Warning: The following command permanently deletes the Redis data directory (/var/lib/redis), log directory (/var/log/redis), and configuration directory (/etc/redis). This removes all cached values, database dumps, and custom configurations. Export any important data before proceeding.

sudo rm -rf /var/lib/redis /var/log/redis /etc/redis

Finally, verify that Redis has been removed:

apt-cache policy redis-server

redis-server:
  Installed: (none)
  Candidate: x.x.x
  Version table:

The Installed: (none) status confirms Redis has been removed.

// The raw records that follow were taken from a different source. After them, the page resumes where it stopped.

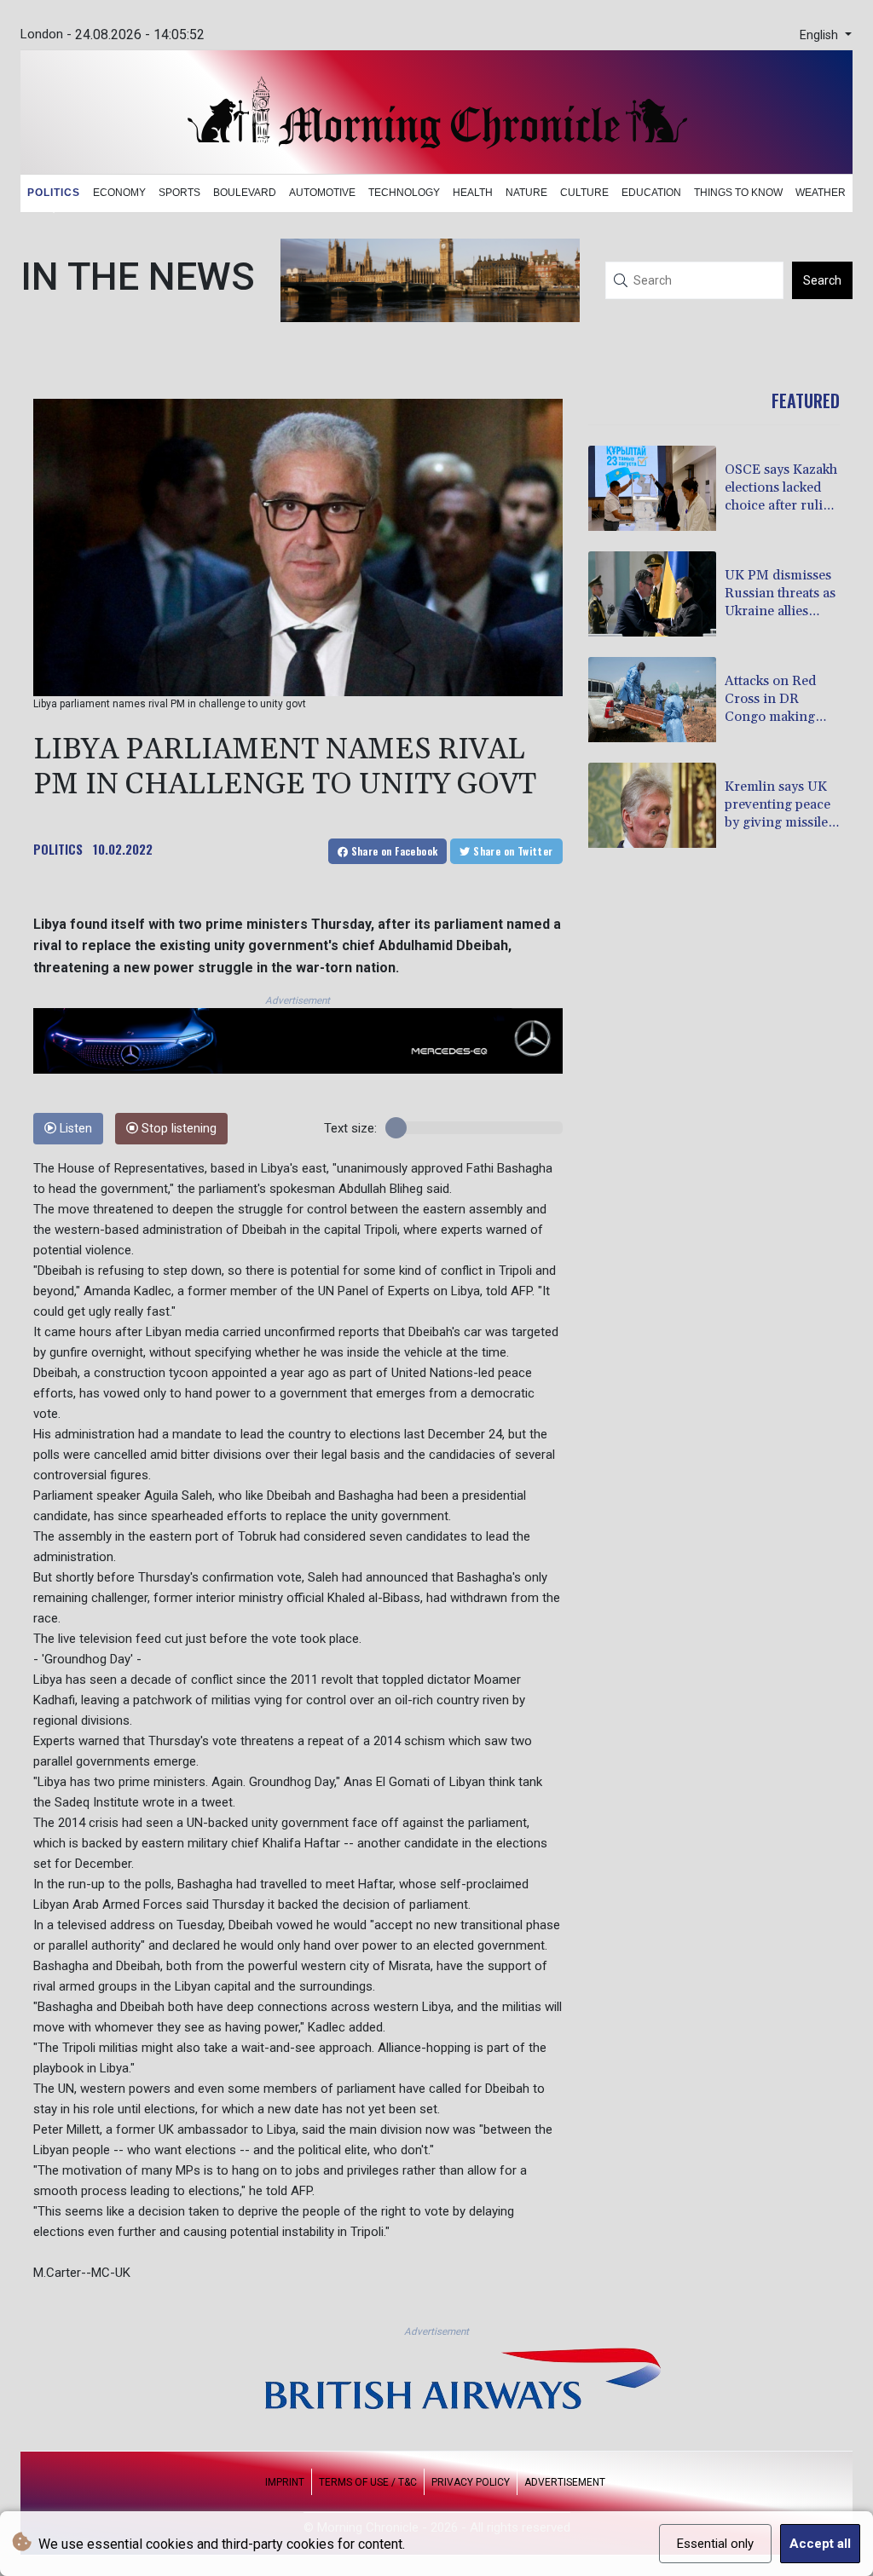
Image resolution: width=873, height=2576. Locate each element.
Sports (179, 193)
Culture (584, 193)
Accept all (820, 2543)
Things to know (738, 193)
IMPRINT (284, 2482)
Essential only (715, 2543)
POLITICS (58, 848)
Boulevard (244, 193)
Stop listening (177, 1128)
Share (392, 851)
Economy (119, 193)
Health (473, 193)
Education (651, 193)
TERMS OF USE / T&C (368, 2482)
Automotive (322, 193)
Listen (74, 1128)
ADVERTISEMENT (564, 2482)
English (820, 35)
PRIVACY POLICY (470, 2482)
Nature (526, 193)
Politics (53, 193)
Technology (404, 193)
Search (822, 280)
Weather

However, the Candidate version may still appear if the Debian default repository is still configured.

Conclusion

You now have Redis installed and configured on Debian, with options for memory limits, password authentication, network binding, and firewall rules. Moving forward, for production environments, consider setting up SSH on Debian for secure remote management, and explore integrating Redis with web servers like Nginx on Debian or application stacks using PHP on Debian. Furthermore, for additional caching options, see the Memcached guide for Debian.